Optional. Allowed values: stale, consistent, leader. If not provided dill uses Consul defaults.


routing.nomad.address string

Nomad address from which dill will fetch the updates and build its routing table.

routing.nomad.token string

Token giving access to Nomad API. Required ACLs namespace:read-job

Optional.

routing.nomad.namespace string

Defines what namespace will be queried when building routing table.

Optional. If not provided dill uses default Nomad namespace.

routing.nomad.wait duration

Defines how long blocking API query will wait for a potential change using long polling.

Optional.

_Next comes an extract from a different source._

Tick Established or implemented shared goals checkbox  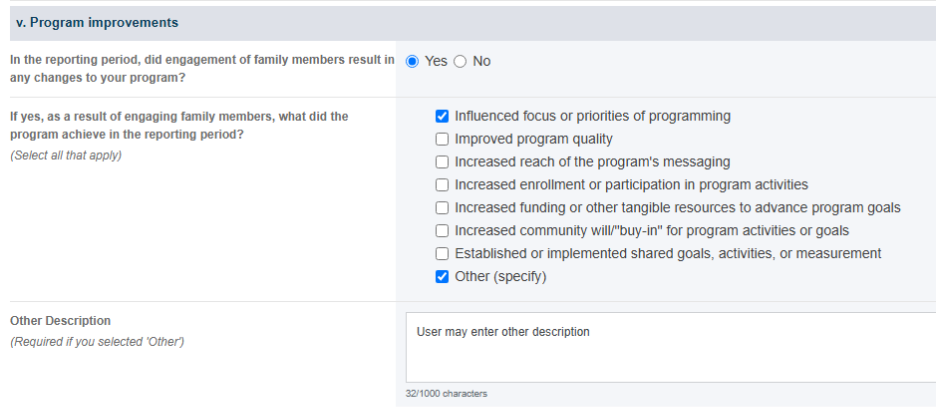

If not provided dill uses Nomad defaults.

routing.nomad.stale bool

stale allows any Nomad server (non-leader) to service a read. This allows for lower latency and higher throughput. This means reads can be arbitrarily stale; however, results are generally consistent to within 50 milliseconds of the leader.

Optional. Default: false

routing.nomad.tls.ca string

Path to a PEM-encoded CA cert file to use to verify the Nomad server SSL certificate.

Optional. Defaults to the system bundle.

routing.nomad.tls.cert string

Path to the certificate used for secure communication with Nomad.

Optional.

routing.nomad.tls.key string

Path to the key used for secure communication with Nomad. It's required if routing.nomad.tls.cert is used.

Optional.

routing.nomad.tls.insecure bool

Disables certificate verification.

Optional. Default: false

Formats

Configuration is powered by Viper so it's possible to use format that suits you best.

reading from JSON, TOML, YAML, HCL, envfile and Java properties config files

dill uses the following precedence order:

  • environment variable
  • config file
  • default value

TOML

[listeners]
port_min = 1024
port_max = 49151

[listeners.allowed]
local = "127.0.0.1"
any = "0.0.0.0"

[routing.consul]
address = "http://127.0.0.1:8500"

[peek]
listener = "127.0.0.1:4141"

[runtime]
gomaxprocs = 4

YAML

listeners:
  port_min: 1024 
  port_max: 49151
  allowed:
    local: "127.0.0.1"
    any: "0.0.0.0"

routing:
  http:
    endpoint: "http://127.0.0.1:8000/config/routing.json"
    poll_interval: "5s"
    poll_timeout: "5s"

peek:
  listener: "127.0.0.1:4141"

runtime:
  gomaxprocs: 4

JSON

{
  "listeners": {
    "port_min": 1024,
    "port_max": 49151,
    "allowed": {
      "local": "127.0.0.1",
      "any": "0.0.0.0"
    }
  },
  "routing": {
    "file": {
      "path": "/Users/fwkz/Devel/dill/configs/routing.toml",
      "watch": true
    }
  },
  "peek": {
    "listener": "127.0.0.1:4141"
  },
  "runtime": {
    "gomaxprocs": 4
  }
}

Environment variables

Variables should be prefixed with DILL and delimited with underscore e.g. consul.address becomes DILL_CONSUL_ADDRESS.

$ export DILL_CONSUL_ADDRESS="http://127.0.0.1:8500"
$ DILL_LISTENERS_PORT_MIN=1234 dill

Project status

Concept of dynamic listeners is experimental and should be used with responsibility. There might be some breaking changes in the future.